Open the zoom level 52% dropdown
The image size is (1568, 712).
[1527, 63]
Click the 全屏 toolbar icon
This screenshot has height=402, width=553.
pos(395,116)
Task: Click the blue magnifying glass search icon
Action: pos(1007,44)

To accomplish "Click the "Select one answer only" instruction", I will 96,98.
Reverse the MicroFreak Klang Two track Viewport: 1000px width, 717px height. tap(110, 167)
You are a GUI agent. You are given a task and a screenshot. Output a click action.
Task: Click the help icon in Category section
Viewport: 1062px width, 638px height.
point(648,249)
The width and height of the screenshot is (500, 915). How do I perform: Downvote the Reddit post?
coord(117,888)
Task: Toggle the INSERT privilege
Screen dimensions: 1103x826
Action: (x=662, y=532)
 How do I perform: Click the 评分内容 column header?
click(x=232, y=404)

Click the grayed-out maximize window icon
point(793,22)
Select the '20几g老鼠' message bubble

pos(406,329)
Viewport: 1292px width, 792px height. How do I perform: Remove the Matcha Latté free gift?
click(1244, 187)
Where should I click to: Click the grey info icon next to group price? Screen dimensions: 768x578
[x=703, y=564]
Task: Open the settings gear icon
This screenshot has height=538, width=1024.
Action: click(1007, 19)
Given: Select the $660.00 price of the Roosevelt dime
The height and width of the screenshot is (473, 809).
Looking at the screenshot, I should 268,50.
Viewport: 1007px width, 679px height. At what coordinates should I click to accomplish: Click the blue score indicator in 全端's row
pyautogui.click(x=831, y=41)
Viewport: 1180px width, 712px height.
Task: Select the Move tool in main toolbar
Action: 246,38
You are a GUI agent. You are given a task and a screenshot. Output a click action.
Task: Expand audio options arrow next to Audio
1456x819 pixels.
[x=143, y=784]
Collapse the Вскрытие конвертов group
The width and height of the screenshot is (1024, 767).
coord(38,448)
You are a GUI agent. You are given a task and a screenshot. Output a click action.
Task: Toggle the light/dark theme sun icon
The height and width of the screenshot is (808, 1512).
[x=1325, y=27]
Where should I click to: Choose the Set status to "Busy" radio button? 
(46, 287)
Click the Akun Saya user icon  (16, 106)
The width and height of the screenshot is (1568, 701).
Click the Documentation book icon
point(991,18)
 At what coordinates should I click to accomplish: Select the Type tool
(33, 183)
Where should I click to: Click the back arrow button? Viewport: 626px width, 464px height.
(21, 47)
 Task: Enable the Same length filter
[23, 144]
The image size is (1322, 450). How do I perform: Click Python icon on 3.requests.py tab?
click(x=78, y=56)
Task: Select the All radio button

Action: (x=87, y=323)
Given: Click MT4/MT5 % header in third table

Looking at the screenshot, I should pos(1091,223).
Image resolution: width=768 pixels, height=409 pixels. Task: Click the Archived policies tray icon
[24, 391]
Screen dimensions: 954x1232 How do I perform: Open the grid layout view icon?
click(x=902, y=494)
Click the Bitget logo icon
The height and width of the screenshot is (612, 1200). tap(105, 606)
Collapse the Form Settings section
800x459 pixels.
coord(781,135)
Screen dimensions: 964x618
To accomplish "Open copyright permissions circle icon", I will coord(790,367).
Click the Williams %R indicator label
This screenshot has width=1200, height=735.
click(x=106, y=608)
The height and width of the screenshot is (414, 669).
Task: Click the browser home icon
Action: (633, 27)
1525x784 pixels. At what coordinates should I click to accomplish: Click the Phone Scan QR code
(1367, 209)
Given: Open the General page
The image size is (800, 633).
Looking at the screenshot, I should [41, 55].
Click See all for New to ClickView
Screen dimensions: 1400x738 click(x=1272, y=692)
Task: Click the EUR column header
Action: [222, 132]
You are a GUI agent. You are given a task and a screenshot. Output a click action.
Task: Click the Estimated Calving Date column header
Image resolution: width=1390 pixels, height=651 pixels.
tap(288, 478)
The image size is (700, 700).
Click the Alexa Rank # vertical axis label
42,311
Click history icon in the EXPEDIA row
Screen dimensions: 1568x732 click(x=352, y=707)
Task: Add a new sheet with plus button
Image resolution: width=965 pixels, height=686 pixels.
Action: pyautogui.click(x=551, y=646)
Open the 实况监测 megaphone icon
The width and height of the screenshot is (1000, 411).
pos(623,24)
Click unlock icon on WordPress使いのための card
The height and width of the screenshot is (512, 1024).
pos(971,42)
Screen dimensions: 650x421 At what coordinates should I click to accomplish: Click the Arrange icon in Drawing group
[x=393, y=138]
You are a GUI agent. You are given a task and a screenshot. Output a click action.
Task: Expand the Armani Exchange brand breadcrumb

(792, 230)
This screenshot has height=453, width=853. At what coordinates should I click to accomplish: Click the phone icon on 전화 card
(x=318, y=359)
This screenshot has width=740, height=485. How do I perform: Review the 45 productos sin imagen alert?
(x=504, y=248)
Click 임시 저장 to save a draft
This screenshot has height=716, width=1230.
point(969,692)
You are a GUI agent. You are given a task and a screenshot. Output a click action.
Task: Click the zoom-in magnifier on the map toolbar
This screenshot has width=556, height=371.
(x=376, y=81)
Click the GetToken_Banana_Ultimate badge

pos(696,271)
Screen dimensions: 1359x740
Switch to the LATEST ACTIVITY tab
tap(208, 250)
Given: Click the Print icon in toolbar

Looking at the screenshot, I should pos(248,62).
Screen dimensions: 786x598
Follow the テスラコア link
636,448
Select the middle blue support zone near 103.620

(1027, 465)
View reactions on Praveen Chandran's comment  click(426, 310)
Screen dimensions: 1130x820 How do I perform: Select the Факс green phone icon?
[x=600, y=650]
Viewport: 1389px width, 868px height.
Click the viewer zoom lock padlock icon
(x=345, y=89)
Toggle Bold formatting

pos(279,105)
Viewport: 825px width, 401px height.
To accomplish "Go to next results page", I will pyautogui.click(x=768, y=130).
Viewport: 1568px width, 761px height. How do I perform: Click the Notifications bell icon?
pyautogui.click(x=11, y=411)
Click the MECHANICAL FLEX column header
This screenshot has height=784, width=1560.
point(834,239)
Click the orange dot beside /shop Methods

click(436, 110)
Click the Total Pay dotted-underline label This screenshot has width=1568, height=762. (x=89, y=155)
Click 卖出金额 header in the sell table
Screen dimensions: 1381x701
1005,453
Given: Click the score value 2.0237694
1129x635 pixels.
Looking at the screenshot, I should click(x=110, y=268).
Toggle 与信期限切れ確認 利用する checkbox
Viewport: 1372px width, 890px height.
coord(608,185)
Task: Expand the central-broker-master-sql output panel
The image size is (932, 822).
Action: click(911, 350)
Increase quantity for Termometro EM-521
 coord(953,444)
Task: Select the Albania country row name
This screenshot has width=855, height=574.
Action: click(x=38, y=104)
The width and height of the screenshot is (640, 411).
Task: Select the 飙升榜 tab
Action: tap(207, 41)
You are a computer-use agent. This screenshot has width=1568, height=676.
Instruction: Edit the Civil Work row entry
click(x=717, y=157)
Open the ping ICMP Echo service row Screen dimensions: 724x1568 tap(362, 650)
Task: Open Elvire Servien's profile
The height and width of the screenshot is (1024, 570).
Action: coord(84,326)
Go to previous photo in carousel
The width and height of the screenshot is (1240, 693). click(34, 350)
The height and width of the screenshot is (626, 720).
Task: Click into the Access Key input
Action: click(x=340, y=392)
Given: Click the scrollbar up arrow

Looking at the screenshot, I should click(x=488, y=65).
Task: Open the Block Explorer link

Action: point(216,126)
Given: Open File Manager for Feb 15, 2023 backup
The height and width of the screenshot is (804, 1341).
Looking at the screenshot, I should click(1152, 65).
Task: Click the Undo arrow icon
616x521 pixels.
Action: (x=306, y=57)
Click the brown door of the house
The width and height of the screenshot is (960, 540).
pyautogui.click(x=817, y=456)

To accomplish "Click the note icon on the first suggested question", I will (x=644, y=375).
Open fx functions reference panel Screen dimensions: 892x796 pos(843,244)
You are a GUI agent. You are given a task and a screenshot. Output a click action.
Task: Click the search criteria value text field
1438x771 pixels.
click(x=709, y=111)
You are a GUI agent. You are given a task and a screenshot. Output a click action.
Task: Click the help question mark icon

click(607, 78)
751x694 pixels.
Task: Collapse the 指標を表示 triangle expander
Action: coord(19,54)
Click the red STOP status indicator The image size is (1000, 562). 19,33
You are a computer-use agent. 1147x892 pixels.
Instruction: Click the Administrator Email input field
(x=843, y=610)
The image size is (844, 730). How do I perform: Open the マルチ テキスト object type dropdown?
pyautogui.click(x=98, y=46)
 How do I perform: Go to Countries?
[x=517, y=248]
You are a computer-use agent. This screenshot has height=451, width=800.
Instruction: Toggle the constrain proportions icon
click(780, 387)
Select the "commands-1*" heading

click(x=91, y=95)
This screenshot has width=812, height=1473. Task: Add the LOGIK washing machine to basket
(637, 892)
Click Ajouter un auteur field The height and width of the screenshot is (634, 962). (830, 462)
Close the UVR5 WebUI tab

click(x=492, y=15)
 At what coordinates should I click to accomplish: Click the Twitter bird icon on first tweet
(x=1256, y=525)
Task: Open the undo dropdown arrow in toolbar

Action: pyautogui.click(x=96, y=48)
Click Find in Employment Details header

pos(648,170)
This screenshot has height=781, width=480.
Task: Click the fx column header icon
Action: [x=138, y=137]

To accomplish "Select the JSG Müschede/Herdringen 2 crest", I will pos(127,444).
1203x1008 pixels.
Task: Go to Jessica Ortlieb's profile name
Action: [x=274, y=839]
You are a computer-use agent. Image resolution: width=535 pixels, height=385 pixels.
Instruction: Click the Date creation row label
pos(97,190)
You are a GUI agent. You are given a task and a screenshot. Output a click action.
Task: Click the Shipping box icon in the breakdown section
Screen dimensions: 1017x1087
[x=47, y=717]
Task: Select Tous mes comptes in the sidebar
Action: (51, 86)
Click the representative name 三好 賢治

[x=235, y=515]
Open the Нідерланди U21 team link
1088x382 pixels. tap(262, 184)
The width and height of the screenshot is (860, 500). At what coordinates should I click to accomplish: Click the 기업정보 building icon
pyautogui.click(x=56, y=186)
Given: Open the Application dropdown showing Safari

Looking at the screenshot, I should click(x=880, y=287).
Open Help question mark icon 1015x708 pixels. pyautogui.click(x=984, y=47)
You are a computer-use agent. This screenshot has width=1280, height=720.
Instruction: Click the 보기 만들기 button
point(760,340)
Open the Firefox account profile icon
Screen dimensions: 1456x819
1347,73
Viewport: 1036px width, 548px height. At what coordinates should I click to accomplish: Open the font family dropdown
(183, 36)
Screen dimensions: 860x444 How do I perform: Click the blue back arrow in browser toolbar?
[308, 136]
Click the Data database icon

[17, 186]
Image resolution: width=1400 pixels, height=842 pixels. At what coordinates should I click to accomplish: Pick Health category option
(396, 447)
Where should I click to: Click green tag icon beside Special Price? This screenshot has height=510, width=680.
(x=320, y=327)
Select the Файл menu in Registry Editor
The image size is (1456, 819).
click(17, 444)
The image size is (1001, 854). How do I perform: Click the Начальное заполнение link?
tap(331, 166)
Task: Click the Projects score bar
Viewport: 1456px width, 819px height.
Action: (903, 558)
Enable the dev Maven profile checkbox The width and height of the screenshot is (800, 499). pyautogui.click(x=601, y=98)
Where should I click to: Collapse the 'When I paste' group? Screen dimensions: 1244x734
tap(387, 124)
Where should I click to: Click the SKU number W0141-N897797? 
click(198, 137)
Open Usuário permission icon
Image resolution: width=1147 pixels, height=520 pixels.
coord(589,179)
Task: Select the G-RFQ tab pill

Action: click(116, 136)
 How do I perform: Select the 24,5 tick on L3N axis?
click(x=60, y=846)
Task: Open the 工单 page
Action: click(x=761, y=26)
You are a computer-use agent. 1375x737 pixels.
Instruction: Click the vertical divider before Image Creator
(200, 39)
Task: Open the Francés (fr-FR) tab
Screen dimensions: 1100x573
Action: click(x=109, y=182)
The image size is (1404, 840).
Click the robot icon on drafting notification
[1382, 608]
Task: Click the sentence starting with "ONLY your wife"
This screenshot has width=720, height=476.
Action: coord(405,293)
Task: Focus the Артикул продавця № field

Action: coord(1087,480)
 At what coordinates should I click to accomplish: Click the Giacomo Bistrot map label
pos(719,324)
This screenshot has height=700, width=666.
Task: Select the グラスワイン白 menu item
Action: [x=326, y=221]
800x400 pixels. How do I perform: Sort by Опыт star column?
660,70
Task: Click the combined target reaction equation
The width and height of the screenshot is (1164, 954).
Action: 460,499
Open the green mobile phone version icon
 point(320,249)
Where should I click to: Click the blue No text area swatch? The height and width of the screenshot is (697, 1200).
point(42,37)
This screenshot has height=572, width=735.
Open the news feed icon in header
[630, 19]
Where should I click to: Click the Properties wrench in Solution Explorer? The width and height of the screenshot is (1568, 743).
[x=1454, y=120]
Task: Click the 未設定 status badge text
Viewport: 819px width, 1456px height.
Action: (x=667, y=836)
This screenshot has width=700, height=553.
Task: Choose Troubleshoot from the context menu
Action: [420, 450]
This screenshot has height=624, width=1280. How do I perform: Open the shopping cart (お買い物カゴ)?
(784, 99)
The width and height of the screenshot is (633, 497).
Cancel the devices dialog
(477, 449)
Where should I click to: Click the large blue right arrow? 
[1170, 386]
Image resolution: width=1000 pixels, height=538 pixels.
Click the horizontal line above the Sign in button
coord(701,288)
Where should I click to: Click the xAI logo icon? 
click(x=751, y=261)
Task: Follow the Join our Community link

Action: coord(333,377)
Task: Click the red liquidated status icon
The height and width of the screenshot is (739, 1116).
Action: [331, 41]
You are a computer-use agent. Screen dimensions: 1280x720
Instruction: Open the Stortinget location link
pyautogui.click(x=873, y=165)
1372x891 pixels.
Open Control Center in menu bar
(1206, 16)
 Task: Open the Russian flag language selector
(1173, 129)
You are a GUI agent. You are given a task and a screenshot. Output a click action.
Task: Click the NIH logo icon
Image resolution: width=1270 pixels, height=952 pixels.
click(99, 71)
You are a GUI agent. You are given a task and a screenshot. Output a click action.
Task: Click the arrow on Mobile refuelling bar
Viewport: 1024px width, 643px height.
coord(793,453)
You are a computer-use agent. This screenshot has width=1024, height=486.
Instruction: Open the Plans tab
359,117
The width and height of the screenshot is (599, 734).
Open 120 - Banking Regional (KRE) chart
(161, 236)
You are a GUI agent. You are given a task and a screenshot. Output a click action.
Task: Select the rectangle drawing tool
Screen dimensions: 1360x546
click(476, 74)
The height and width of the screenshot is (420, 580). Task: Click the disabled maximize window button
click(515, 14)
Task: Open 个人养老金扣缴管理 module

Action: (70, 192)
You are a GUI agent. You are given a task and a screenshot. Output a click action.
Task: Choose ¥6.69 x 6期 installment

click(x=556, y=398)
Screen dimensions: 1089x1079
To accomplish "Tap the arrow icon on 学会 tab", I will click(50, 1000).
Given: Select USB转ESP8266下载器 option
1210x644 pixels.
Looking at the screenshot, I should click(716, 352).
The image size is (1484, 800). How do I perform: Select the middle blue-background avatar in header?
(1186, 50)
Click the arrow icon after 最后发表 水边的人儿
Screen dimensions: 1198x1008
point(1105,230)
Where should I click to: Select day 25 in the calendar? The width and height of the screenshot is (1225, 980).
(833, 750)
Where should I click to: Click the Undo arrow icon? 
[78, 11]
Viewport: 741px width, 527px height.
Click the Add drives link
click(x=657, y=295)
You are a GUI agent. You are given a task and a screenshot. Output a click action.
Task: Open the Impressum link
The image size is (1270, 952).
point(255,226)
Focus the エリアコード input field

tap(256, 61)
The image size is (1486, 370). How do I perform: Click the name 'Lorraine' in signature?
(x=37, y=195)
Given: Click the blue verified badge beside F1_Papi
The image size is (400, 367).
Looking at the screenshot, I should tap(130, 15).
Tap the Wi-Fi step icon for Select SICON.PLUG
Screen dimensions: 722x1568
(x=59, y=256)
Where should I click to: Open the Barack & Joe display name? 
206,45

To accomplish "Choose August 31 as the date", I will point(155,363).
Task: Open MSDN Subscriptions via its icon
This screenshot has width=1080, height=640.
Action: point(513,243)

• **Instructions to follow**:
Go through the data and return each line where the word "with" appears.

• **Answer to this exercise**:
Task: Add a new sheet with plus button
Task: Click the sentence starting with "ONLY your wife"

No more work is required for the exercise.